Удары кривого двуручного клинка сыпались с завидным постоянством. Слева, слева, справа, слева, снизу, наискось, слева, укол, обратный хват, сверху, снова укол. Быстрые, коварные, меняющие направление, заставляющие все время быть внимательной и тратить таланты и силы не на атаки, а на защиту.
Лишь единожды Лавиани удалось нанести точный удар. Она не хуже Тэо прыгнула, и кривой клинок зло прожужжал над ней. Искари не успела спарировать. Лавиани метила под наплечник, заметив, что крепится он ненадежно и чуть приподнят, отходит. Единственный шанс для фальчиона. Но противница, угадав, подвернула корпус, и клинок врезался в нагрудник, лишь содрав немного золотой эмали и оставив на металле жалкую царапину.
Искари вспыхнула так, что сойка зажмурилась. Она не знала, что это за талант, но теперь у нее в глазах плясало множество разноцветных пятен, и разглядеть сквозь них что-то было сложно.
– Ах ты сука! – с чувством произнесла сойка. – Будь у меня полэкс, я бы закатала тебя в этот пол со всеми твоими темными фокусами!
Раскаленный добела кривой меч перерубил фальчион с легкостью топора палача, перерубающего тощую шею заключенного. Жар оставил на руке Лавиани ожог, и она не глядя ткнула ножом в левой руке перед собой. И тот куда-то провалился, даже не почувствовав сопротивления.
Вскрикнули удивленно и громко. И совершенно по-человечески. Прежде чем сойка смогла понять, что ее рыбацкий нож прошел сквозь доспех темного таувина, словно это были не хорошие латы, а бумага, черный сабатон врезался ей в бок.

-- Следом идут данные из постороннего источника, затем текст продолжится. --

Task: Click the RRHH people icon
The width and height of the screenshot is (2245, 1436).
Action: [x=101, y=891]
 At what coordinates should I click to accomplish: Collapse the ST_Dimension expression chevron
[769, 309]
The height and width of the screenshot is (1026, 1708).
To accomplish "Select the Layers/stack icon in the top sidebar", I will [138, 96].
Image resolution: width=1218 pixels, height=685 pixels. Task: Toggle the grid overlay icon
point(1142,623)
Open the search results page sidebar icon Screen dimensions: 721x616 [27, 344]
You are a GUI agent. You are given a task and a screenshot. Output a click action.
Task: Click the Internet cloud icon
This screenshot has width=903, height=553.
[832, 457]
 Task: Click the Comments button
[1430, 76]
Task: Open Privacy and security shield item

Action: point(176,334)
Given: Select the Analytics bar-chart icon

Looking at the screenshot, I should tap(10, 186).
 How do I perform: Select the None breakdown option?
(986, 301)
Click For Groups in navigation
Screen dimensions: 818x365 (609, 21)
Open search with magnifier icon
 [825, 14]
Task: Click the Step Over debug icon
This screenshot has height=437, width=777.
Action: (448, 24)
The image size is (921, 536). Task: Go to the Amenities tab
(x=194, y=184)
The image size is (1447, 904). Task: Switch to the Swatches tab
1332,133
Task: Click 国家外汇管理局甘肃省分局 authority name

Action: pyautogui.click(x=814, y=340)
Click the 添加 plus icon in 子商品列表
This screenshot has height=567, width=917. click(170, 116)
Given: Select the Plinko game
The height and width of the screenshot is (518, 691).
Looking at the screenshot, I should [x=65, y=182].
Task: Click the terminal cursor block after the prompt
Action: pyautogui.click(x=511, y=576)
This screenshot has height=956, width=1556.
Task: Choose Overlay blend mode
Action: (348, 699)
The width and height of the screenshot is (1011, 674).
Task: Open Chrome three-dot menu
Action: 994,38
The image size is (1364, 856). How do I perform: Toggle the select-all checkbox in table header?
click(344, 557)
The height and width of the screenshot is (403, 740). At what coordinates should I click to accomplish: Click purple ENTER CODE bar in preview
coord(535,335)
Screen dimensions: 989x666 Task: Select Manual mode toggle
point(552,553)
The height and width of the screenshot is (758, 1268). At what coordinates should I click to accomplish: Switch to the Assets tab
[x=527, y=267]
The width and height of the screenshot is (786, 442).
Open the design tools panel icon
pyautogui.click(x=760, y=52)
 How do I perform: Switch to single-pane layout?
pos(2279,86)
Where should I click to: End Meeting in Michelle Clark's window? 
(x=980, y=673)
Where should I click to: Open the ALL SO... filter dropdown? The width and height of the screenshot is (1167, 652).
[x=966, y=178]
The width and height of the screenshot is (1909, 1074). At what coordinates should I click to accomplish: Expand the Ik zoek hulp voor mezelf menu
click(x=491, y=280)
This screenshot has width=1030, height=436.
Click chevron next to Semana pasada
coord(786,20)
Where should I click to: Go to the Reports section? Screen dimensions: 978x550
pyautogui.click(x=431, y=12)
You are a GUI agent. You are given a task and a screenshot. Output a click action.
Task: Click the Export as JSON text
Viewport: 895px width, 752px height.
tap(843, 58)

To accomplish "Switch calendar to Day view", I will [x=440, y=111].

От удара ноги искари Лавиани отлетела на ярд. Стальной башмак оказался достаточно тяжел, чтобы выбить из нее весь дух. Боль была сильной даже для ко всему привыкшей сойки. Она валялась, хватая ртом воздух и практически не чувствуя тела, не зная, сколько у нее сломано ребер. Но никак не меньше пяти, и, кажется, одно из них пробило легкое.
Плохо дело.
Тэо стоял на коленях, задрав голову, не понимая, куда делся потолок в зале? Где месяц? Где крестовидные балки?
Ничего похожего, словно они испарились или же вовсе оказались закинуты в иной мир.
Лишь серое небо. Грозные, мрачные, скорбные тучи. Они рыдали без перерыва, и акробат ловил ртом дождевые капли. Каждую из них он ценил и благодарил Шестерых за прекраснейший из даров.
Вода давала возможность не потерять себя. Остаться «здесь» и «сейчас», а не отправиться в мир грез. Она собиралась в лужи на лопнувшем полу, смешивалась с испаряющимся озером ртути.
Все, что осталось от шауттов.
Кровь ручьем текла из предплечья. Темная, почти черная, очень густая и едва заметно мерцающая. Искорка здесь, искорка там. Вспыхивают и гаснут. В местах, где кровь соприкасалась с ртутью, жидкости смешивались и застывали серо-бурой коркой, издалека похожей на металл.
Он с некоторой апатией посмотрел на пламя. Оно продолжало гореть в жаровне и чашах. Хоть что-то стало таким же, как прежде.
Обычным.
Ткущий мрак сделал неуверенный шаг, как тот, кто знает, что здесь есть некто, но он спрятался и непонятно, с какого места начинать поиск.
Дальняя стена с грохотом лопнула, и разлетевшиеся во все стороны осколки застучали по стенам и потолку. Еще один фрагмент купола, и так едва держащийся, не пережил случившегося сотрясения, рухнул вниз, разнес всю северную часть зала, размолотив фигуры, колонны и балконы, скрыв под собой прекрасный фонтан, оглушив людей, но рыцарь, казалось, даже не заметил этого.
Он нашел то, что искал, резко повернулся в их сторону – и столкнулся с Шерон взглядом.
Она, понимая, что спрятаться не получится, выдержала давление, которое внезапно обрушилось на нее. Он хотел заразить ее страхом, бессилием, паникой.
И это бы получилось с любым другим, но не с тзамас. Не с той, кто сама повелевает ужасом.
Давление отступило, рыцарь сделал шаг в ее сторону, и в этот миг из дыры на месте взорванной стены, на огненных хвостах кометы, в зал ввалились двое.
Полет – это прекрасно. Лавиани наслаждалась им целую долгую секунду. Потому что у нее ничего не болело и потому что это было невероятно смешно – ударить талантом в тот миг, когда проклятущая искари ударила своим.